> Assignment
Scan the records for the string "will"; copy each line where it occurs.

Input data: Begin

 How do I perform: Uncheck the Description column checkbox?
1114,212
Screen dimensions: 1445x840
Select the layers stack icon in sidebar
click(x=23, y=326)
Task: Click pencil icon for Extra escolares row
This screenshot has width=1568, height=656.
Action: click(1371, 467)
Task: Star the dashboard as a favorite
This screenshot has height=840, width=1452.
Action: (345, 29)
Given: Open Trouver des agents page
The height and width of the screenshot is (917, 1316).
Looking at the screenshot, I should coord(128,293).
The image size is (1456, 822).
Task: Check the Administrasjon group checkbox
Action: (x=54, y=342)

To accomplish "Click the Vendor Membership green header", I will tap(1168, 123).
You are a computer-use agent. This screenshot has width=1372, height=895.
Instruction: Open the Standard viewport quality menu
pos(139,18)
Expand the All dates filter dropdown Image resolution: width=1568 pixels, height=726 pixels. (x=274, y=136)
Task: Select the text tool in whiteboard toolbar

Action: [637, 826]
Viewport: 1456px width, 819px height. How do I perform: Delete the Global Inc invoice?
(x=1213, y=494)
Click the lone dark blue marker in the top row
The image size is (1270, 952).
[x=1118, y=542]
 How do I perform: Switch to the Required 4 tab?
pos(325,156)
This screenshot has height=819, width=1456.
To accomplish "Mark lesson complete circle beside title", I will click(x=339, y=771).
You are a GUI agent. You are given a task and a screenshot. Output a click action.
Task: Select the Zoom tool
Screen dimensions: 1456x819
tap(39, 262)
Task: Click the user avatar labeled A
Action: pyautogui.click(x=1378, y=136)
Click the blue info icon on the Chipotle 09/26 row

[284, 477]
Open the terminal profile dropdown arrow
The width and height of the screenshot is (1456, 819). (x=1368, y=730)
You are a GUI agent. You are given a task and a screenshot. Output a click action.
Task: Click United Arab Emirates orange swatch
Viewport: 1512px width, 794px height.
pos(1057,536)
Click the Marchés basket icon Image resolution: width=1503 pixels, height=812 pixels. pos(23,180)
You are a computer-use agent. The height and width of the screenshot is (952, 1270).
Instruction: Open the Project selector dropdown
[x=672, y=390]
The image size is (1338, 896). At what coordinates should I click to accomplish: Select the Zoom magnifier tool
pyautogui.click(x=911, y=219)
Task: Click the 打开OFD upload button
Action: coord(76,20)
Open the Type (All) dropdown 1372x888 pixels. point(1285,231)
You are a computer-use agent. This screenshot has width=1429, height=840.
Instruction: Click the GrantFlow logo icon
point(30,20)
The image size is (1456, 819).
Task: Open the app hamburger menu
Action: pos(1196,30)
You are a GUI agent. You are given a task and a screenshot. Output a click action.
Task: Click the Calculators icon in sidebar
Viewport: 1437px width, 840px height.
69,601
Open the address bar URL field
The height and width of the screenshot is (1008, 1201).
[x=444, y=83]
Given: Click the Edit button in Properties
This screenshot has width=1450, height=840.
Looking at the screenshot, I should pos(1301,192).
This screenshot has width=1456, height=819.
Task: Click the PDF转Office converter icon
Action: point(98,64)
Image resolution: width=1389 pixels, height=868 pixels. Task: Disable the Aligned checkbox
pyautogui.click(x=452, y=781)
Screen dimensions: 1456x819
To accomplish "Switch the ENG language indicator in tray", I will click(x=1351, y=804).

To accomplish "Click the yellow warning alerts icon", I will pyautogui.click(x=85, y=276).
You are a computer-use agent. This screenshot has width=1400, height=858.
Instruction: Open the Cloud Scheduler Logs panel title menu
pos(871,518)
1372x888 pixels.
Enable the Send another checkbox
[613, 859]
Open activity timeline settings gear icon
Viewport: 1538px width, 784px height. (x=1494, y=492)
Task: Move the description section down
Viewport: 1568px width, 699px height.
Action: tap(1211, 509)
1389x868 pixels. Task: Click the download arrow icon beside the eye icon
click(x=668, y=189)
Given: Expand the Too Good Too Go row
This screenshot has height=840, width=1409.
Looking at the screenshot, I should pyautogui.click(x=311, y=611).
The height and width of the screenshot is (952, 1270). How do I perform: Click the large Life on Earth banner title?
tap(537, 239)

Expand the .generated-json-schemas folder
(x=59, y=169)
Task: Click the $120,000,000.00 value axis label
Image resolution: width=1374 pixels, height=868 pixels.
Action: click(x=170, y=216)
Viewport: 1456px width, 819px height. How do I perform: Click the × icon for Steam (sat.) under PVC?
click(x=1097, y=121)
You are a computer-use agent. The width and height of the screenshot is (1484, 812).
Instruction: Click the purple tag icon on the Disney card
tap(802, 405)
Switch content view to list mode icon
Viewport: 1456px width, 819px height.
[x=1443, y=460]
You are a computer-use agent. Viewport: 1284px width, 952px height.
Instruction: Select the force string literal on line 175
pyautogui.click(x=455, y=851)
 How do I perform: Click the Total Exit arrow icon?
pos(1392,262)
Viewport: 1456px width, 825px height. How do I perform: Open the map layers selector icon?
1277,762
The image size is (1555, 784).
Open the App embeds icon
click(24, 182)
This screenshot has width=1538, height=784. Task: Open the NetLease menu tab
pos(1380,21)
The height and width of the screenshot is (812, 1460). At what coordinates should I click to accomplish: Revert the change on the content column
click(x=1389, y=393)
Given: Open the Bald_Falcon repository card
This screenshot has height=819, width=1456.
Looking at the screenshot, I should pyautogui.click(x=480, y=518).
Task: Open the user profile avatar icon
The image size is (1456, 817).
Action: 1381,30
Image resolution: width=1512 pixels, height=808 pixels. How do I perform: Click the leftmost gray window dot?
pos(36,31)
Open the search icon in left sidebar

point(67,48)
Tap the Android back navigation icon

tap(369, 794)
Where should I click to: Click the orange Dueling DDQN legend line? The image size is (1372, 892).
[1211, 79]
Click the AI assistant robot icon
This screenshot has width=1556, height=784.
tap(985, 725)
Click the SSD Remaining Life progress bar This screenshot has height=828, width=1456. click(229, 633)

Input data: End

> Answer space
To accomplish "Click the Vendor Membership green header", I will tap(1168, 123).
To accomplish "Mark lesson complete circle beside title", I will click(x=339, y=771).
To accomplish "Switch the ENG language indicator in tray", I will click(x=1351, y=804).
To accomplish "Click the yellow warning alerts icon", I will pyautogui.click(x=85, y=276).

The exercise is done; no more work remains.